More coastal Kanazawa is a typical big city but with far less English spoken and almost non existent independent travellers. The bus loads however were there. The ANA was not hard to find, another no taxi, no shuttle and we settled ourselves into our rail line view shoe box. Guru went outside to change his mind and we tried to find something western for Dinner. We needed a change. As per usual there were ample noodle bars but unlike our experiences elsewhere there was nothing else in the area surrounding the station, much too tired to try getting to Katamachi where the food seemed to be, we settled on a wood fired Pizza place on the 6th floor of Forus, another shopping complex. No wine available we went to the 100mart and bought a small French white to drink in the room.
Breakfast was the tour bus experience, it appeared there was a huge group of European tourists on a bus trip and we obviously came to breakfast at the wrong time, the same time. We were seated in amongst them and when I returned from getting my coffee near the end of my meal, our chairs, including Gurus jumper had done a disappearing act. Yep, the group had secured them and were having a little tete a tete around the nearest table. Several excuse me, entschilgung sie bitte and pardons later our chairs and clothes were returned.
As usual being early starters was a huge plus. Kenroku-Koen was deserted, but not for too long. It took us near to 2 hours to do the entire park and castle admire the cherry blossom and have a tea ceremony before we boarded a bus bound for the Station, mostly because it was the first bus we could read the writing on. My initial plan was to head for the markets but our map said open on Sundays. As the bus neared the lady behind asked where we were from and suggested we try lunch there. We selected a little place, no English, and waited and waited on the bench as the line stretched behind us. 20 minutes later we made inside the door to the counter, in front of the sashimi chef, but we had ordered tempura! Another 40 mins later our food arrived, but the craftsmanship of the chef made waiting easy if you ignored the rumbling stomachs. We bought some strawberries and chatted with some Tasmanians who were also surprised we were DIY. I am beginning to worry about the impact of Westerners in japan as many don’t seem to want to know about custom, eg money on the tray, pointing to the goods and not handling everything and worst of all ignoring the crossing signs!
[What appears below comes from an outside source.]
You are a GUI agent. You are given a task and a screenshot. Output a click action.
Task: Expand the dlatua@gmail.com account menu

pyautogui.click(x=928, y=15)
Waddling out we purchased tickets for the loop bus and headed to Higashi Pleasure district and Sakuda Gold leaf. Another private instruction on the making of gold leaf.......unintelligable Japanese.......1 kirogram.....more Japanese.....1 miclon....we nodded, he nodded. It was wonderful.
Ice cream with Gold Flakes on top (700Y) we boarded the bus for Sakurabashi (Cherry Blossom Bridge) walked the 200m then back to the bridge and onto the Samurai Township. Another wander peering at different architecture, bus back to Station.
After such a huge lunch we thought we’d find something light for dinner and a little cafe called Wada looked good. At least the picture looked Cafe style even if the food was a bit pricey. As it turned out the food was Kaiseki style and so delicious, my only disappointment being unable to finish the salmon sashimi. I have never had any so good. The meal was only about $150A, and no way could I have dined like that at home for that price.
We fell into bed and slept like babies waking bright and early for the long transport day to Tokyo and the Four Seasons Maranouchi.